Вот, я вижу, в одной избе старик плетет лапоть, а возле ног его на соломе хрипит теленок.
И жутко смотреть на этого старика возле больного теленка. Из-за чего он сидит? Разве это жизнь? Если бы раньше, в обыкновенной деревне, то подумал бы: он сидит, потому что так нужно, всем в деревне зачем-то нужно так быть. Здесь же нет этого – «для всех». Быт только начинается, и быт задуманный, чуждый этому краю
Я ухожу с хуторов и гляжу еще раз на них сверху, с бугра.
До того одинока эта единственная опытная хуторская деревня в наших необъятных полях, среди бесчисленных обыкновенных деревень. До того одинаковы эти квадратики, нарезанные чиновниками. Все тут сделано просто по предписанию, «по прейскуранту». Нет и следа от Павла, Архипа, Глеба, Стефана, как у тетушки; здесь живет он, мужик, здесь все сделано для него…
– Кто сжег караулку? – спросил я прямо Никиту.
– Руки, ноги не остались, – хитро улыбнувшись, ответил старик.
Мы сидели с ним под березкой с молодыми блестящими листьями, похожей издали на сказочный зеленый фонтан.
Никита считался у нас самым умным человеком в деревне, он политик и, как преобладающее большинство политиков, лукав. Просто говорить с ним нельзя. Мой вопрос был совсем неразумен.
– Обеими ногами ступаете, – посмеялся надо мной деревенский умница и замял разговор о караулке.

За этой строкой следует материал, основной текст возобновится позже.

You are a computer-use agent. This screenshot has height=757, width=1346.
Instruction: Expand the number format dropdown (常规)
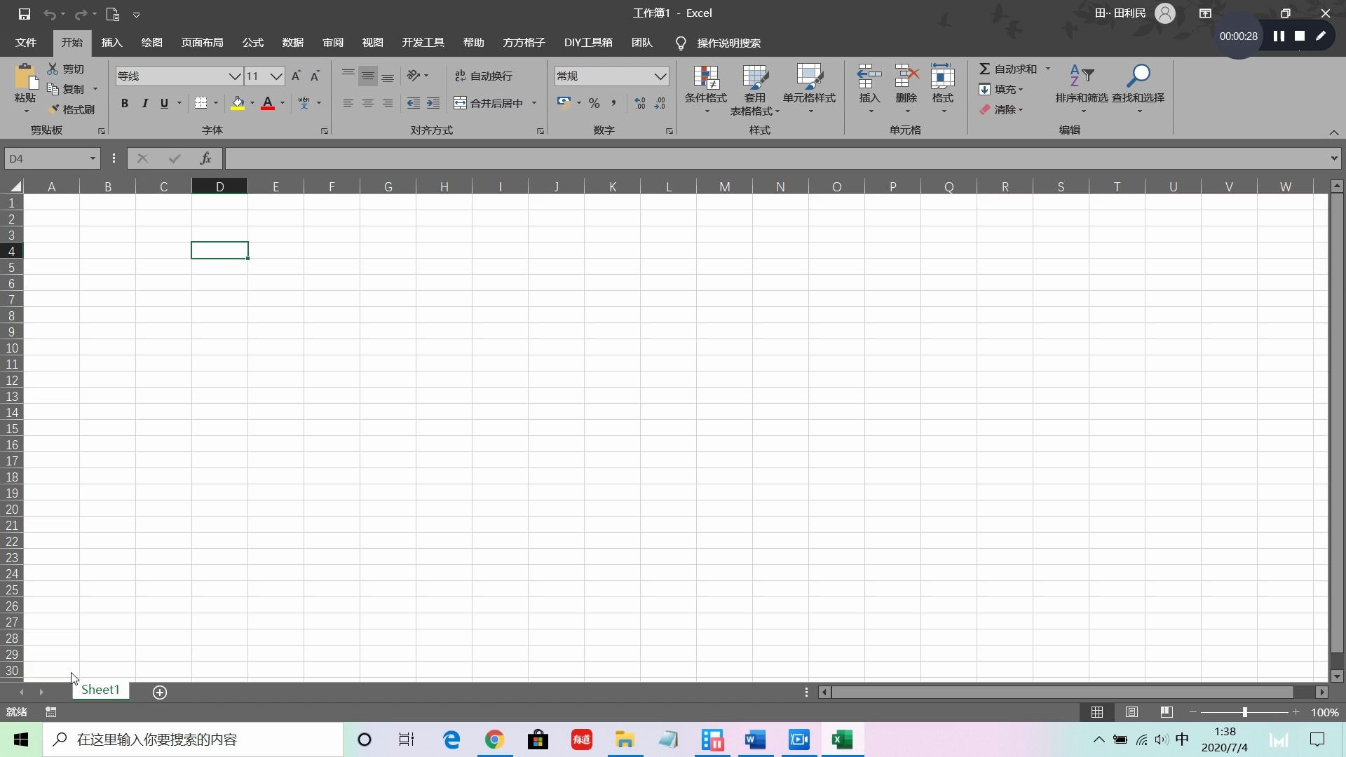tap(660, 76)
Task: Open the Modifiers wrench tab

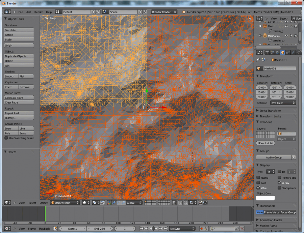Action: (x=293, y=52)
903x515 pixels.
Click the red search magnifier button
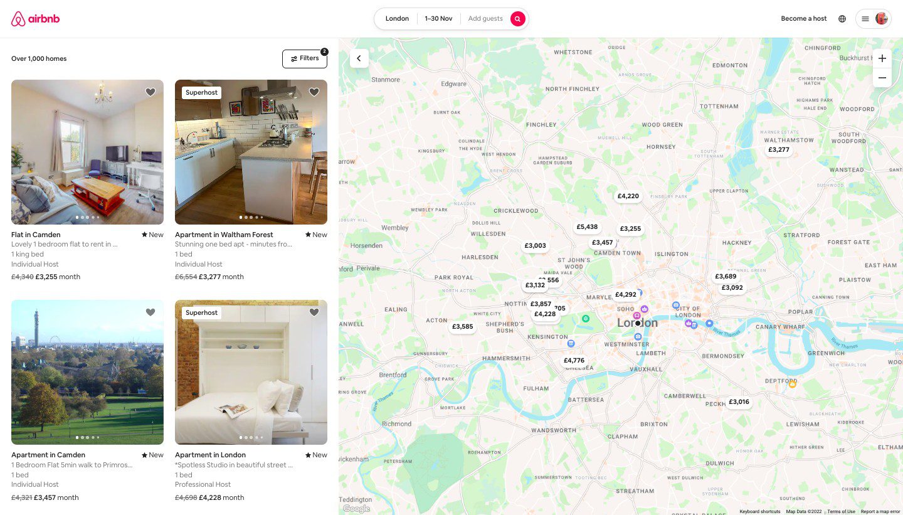(x=517, y=19)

Поговорили о переселении в Сибирь. Мы оба там были: он ходоком, я – как любопытный, и оба пришли к одному твердому заключению: «Ехать туда нужно с капиталом и человеку сильному, а потому в наших местах разговаривать о переселении и смущать народ – дело очень вредное».
Мое полное единение в этом вопросе с ходоком подкупило Никиту; он спрашивает:
– К добру ли делюция?
Я уже слышал это нелепое, но замечательное по своему образованию слово. Оно происходит, с одной стороны, от слова «революция», а с другой – от насильственного деления земли при отводе и укреплении участка. Это – не освященный временем и общепринятый «передел», а насильственный раздел: делюция.
– К добру ли делюция? – спросил Никита.
Я не хочу ступать «обеими ногами» и прошу высказаться самого Никиту.
Ему кажется, что к добру: он, глава большой семьи, укрепляет за собой землю, младшие его почитают, как и в старое доброе время, и хозяйствовать на одном участке лучше: не будет чересполосицы. Я одобряю Никиту, говорю ему в тон: как хорошо будет то время, когда все такие умные, как он, укрепятся, а глупые, как Афанасий, разбегутся. Вот тогда крепкий земле крестьянин и станет помогать во всем правительству…
– Нет, погодите… – не выдерживает Никита.
– Да как же, – говорю я, – дело ясное…
И продолжаю развивать свою мысль. Никита одобряет, но, как только подхожу к правительству, перебивает и говорит мне: «Погодите…»
Так я дошел до пределов мудрости Никиты и, когда явно увидел его смущенным, огорошил вопросом:
– Зачем сожгли караулку?
– А зачем, – ответил Никита, – арендатор поставил ее на земле вашей тетушки?
– Вам-то какое дело!
– Нет, это наше дело, – ответил Никита, – он нонче избу поставил, а завтра сарай выстроит.
– Что же, если с согласия тетушки, земля же не ваша…
– Нонче не наша, а завтра, может, и наша будет. А он строится. Мы же для вашей тетушки и стараемся, оберегаем ее…
Никита все это сказал лукавыми штучками, и я, конечно, всерьез его речей не принял.
Арендатор нашего сада и огорода лебедянский мещанин. Слово «мещанин» в общепринятом смысле совсем не подходит к нему и вообще к нашим мещанам. Эти люди у нас куда в худшем материальном положении, чем крестьяне, но всегда деловитее их и предприимчивее. Мещанин в наших краях – представитель свободного личного начала, крестьянин – родовой общинной косности. Арендатор нашего сада был смолоду пьяницей, потом отрезвился и взялся за ум. Кто-то дал ему двугривенный, на эти деньги он купил свечей, продал с прибылью и стал торговать куриными яйцами. Как сказочный герой, он менял все на лучшее и лучшее: из яичника стал медоломом, покупал кокошники с серебром, переливал серебро, скупал шкурки дохлых ягнят. В конце концов он с успехом занялся садами и даже определил своего старшего сына в гимназию.
Жизнь такого человека – скорее поэма, чем обычное мещанское существование.
Осмотрев сожженную избу, арендатор прямо сказал:
– Один работает!
– Вот, – обрадовался я, – один, конечно, один!